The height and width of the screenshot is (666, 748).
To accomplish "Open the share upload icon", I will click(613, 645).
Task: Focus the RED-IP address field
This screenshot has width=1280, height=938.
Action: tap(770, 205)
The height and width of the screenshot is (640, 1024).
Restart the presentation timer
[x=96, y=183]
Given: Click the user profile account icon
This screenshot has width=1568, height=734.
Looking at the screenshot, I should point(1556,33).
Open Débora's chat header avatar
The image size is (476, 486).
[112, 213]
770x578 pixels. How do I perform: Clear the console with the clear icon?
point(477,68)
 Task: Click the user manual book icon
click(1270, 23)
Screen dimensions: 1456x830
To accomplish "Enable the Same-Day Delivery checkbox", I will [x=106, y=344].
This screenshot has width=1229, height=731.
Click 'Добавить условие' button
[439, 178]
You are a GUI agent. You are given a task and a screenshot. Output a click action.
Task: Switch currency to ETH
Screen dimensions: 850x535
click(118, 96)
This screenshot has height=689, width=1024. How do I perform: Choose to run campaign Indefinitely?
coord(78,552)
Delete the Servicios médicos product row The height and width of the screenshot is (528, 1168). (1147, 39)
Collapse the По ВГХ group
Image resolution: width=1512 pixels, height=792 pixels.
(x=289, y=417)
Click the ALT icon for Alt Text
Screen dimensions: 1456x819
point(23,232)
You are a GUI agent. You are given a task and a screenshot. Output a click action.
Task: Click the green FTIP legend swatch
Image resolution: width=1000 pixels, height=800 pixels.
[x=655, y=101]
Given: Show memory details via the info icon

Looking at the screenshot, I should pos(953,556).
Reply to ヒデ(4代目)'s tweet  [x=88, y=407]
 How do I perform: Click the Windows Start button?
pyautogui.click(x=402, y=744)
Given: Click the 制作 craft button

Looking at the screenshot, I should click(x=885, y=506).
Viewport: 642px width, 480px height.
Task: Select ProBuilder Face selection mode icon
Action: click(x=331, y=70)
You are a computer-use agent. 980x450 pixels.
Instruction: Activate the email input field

• • •

Output nothing but the lines from the one containing "Image resolution: width=1000" through the last line of the data, exactly as they stand.

● RESPONSE TO THIS EXERCISE
Image resolution: width=1000 pixels, height=800 pixels.
[x=655, y=101]
Given: Show memory details via the info icon

Looking at the screenshot, I should pos(953,556).
Reply to ヒデ(4代目)'s tweet  [x=88, y=407]
 How do I perform: Click the Windows Start button?
pyautogui.click(x=402, y=744)
Given: Click the 制作 craft button

Looking at the screenshot, I should click(x=885, y=506).
Viewport: 642px width, 480px height.
Task: Select ProBuilder Face selection mode icon
Action: click(x=331, y=70)
You are a computer-use agent. 980x450 pixels.
Instruction: Activate the email input field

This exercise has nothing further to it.